## YOUR ASSIGNMENT
How many lines in the records below contain "Identify"? Answer with the number alone.

## DATA FOR THE TASK
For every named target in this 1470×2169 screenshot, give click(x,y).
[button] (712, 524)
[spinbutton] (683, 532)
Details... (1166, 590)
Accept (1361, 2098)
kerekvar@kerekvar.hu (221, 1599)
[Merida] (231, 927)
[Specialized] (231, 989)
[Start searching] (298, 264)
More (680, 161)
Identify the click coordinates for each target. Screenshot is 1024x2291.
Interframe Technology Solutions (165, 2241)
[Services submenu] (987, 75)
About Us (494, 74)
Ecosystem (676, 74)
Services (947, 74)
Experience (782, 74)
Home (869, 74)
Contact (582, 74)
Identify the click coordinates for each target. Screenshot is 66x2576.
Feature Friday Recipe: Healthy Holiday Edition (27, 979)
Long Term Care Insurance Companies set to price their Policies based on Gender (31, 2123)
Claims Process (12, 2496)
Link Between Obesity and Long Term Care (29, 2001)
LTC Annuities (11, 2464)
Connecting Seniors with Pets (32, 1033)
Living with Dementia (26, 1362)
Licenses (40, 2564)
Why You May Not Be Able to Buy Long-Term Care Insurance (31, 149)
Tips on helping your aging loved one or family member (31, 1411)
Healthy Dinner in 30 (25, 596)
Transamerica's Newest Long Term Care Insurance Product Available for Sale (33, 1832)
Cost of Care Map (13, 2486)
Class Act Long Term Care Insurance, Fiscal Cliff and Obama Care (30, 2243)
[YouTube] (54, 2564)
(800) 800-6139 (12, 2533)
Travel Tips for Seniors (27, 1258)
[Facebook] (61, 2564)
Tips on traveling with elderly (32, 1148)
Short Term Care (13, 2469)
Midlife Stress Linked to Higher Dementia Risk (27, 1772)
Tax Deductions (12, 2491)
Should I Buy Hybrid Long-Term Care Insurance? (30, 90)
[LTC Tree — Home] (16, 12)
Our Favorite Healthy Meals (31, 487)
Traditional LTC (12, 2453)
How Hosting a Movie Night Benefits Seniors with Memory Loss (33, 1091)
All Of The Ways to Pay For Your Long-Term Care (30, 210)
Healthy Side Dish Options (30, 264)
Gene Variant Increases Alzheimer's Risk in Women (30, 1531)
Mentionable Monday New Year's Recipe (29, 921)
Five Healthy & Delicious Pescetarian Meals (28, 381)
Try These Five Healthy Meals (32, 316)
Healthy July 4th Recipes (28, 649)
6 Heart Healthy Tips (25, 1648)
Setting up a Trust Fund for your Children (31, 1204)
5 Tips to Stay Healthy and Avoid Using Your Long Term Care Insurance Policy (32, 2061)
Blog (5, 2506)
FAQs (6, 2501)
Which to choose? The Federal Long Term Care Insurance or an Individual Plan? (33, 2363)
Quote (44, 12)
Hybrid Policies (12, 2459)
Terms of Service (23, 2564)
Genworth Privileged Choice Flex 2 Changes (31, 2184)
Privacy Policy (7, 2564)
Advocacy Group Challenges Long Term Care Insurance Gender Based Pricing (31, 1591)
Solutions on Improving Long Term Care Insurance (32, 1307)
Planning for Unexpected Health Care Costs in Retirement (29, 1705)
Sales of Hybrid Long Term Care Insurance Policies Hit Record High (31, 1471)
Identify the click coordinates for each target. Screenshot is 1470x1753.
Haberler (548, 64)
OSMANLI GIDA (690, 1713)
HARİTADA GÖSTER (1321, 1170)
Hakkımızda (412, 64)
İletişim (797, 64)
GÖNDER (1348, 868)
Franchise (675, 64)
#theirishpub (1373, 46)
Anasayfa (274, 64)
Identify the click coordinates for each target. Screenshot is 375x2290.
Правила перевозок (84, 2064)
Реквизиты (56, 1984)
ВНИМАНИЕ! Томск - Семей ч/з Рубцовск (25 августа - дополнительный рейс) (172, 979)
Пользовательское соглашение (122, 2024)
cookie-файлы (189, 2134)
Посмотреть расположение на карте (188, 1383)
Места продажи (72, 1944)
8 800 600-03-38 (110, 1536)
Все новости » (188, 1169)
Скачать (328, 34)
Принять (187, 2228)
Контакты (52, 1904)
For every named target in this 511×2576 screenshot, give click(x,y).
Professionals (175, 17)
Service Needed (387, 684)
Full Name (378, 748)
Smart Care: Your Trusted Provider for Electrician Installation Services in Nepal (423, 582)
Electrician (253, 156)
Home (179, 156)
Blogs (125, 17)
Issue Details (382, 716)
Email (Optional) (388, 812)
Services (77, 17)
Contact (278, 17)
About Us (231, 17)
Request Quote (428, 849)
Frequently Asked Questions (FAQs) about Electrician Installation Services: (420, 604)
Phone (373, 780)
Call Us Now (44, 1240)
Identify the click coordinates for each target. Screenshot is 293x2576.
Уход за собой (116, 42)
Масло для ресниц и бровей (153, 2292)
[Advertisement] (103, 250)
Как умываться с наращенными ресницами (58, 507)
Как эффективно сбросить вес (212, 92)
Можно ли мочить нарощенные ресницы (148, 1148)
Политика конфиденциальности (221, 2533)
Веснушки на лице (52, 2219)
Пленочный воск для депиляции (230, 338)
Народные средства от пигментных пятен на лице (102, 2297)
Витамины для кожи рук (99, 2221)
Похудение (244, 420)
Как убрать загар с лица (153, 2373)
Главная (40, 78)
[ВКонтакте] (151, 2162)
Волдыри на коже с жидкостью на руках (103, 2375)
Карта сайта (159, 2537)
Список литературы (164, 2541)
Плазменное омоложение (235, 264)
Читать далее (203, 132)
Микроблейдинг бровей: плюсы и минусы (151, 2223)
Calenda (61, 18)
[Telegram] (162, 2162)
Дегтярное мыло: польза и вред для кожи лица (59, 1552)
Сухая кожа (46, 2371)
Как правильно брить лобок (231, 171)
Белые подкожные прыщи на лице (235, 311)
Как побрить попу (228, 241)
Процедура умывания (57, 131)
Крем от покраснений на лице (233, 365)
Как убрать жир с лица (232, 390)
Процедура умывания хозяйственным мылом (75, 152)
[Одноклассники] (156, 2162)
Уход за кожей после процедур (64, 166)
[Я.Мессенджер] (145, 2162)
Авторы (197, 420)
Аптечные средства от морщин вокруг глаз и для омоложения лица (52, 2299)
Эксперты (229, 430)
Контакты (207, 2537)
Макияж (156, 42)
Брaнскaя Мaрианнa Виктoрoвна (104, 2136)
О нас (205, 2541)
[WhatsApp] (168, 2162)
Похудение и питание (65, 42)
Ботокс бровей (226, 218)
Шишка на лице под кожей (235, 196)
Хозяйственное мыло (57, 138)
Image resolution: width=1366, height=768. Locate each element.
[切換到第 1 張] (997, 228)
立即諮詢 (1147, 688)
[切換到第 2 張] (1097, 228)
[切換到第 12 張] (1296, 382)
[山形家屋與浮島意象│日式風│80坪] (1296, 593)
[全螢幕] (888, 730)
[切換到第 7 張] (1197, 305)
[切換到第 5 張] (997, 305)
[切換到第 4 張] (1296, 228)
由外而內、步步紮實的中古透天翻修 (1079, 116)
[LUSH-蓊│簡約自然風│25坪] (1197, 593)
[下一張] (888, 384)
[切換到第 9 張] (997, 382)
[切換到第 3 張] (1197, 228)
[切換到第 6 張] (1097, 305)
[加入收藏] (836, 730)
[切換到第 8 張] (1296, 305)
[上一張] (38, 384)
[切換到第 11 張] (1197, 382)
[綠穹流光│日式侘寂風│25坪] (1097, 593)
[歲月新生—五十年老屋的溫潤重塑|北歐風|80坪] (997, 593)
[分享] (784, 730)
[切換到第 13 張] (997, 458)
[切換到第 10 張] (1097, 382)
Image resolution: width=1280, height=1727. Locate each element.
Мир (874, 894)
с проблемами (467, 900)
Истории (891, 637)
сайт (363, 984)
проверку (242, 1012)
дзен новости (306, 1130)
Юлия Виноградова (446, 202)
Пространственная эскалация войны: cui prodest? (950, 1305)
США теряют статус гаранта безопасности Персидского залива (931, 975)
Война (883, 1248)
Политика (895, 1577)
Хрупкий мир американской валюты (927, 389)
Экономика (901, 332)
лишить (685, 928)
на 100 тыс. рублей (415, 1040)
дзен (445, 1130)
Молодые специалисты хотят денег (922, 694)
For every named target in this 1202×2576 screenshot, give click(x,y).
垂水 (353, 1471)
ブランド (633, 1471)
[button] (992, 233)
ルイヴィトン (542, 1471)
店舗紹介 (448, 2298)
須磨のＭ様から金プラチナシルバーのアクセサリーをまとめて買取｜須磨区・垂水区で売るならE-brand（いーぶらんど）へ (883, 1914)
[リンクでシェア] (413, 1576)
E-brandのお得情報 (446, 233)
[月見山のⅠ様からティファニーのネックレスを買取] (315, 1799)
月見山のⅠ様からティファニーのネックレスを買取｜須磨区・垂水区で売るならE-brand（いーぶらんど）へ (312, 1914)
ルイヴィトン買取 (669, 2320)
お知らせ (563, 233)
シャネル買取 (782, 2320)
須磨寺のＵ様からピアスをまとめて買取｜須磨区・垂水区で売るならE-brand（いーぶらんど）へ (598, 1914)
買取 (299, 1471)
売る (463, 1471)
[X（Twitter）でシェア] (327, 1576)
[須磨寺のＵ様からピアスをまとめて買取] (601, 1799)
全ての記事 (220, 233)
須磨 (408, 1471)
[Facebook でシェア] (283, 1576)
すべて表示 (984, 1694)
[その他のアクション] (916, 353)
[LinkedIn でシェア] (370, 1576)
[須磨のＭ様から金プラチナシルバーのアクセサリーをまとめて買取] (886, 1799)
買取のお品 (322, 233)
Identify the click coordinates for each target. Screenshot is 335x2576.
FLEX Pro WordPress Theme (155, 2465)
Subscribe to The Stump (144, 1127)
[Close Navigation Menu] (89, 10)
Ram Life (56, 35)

## RESPONSE FOR THIS EXERCISE
6